***** DOCUMENT SEGMENT

Let's break down the output you just saw to understand how our Llama Stack agent, now empowered by the MCP Weather tools, processed your queries:

For the query "**what is the weather in boulder colorado**":

* **Step 1 (InferenceStep):** The agent receives the query. Its intelligence determines that to answer this question, it needs weather *forecast* data. It identifies the `get_forecast` tool (exposed via MCP) as relevant and intelligently extracts the latitude and longitude for "Boulder, Colorado" to form the tool call arguments (`{'latitude': '40.0116', 'longitude': '-105.2729'}`).
* **Step 2 (ToolExecutionStep):** The `get_forecast` tool is executed by Llama Stack, which communicates with our running `mcp-weather` server. The **Observation** is the detailed weather forecast data returned by the MCP server, including "Today: Temperature: 85°F...Tonight: Temperature: 58°F...".
* **Step 3 (InferenceStep):** The agent processes the raw forecast data (the Observation from Step 2). Its final thought is to synthesize this information into a concise, human-readable **Model Response** that directly answers the user's question about the weather in Boulder, including the forecast for the coming days.

Similarly, for the query "**are there any weather alerts for Boston at the moment?**":

* **Step 1 (InferenceStep):** The agent understands the request is for weather *alerts*. It recognizes the `get_alerts` tool (also exposed via MCP) as the appropriate tool. It then determines the two-letter state code for "Boston" (which is 'MA' for Massachusetts) and constructs the tool call (`{'state': 'MA'}`).

**********

*ACTION ITEM*:
Reproduce the walkthrough of the Llama Stack agent's weather tool steps word for word, in full. The entries aren't needed for this.

***** DATA PROVIDED

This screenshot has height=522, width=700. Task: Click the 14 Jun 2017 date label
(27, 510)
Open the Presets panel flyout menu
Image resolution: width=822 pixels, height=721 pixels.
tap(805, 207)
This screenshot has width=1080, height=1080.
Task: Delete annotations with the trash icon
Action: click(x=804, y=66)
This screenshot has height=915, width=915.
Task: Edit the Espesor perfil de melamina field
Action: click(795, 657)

**********

*SOLUTION TO THIS TASK*:
Let's break down the output you just saw to understand how our Llama Stack agent, now empowered by the MCP Weather tools, processed your queries:

For the query "**what is the weather in boulder colorado**":

* **Step 1 (InferenceStep):** The agent receives the query. Its intelligence determines that to answer this question, it needs weather *forecast* data. It identifies the `get_forecast` tool (exposed via MCP) as relevant and intelligently extracts the latitude and longitude for "Boulder, Colorado" to form the tool call arguments (`{'latitude': '40.0116', 'longitude': '-105.2729'}`).
* **Step 2 (ToolExecutionStep):** The `get_forecast` tool is executed by Llama Stack, which communicates with our running `mcp-weather` server. The **Observation** is the detailed weather forecast data returned by the MCP server, including "Today: Temperature: 85°F...Tonight: Temperature: 58°F...".
* **Step 3 (InferenceStep):** The agent processes the raw forecast data (the Observation from Step 2). Its final thought is to synthesize this information into a concise, human-readable **Model Response** that directly answers the user's question about the weather in Boulder, including the forecast for the coming days.

Similarly, for the query "**are there any weather alerts for Boston at the moment?**":

* **Step 1 (InferenceStep):** The agent understands the request is for weather *alerts*. It recognizes the `get_alerts` tool (also exposed via MCP) as the appropriate tool. It then determines the two-letter state code for "Boston" (which is 'MA' for Massachusetts) and constructs the tool call (`{'state': 'MA'}`).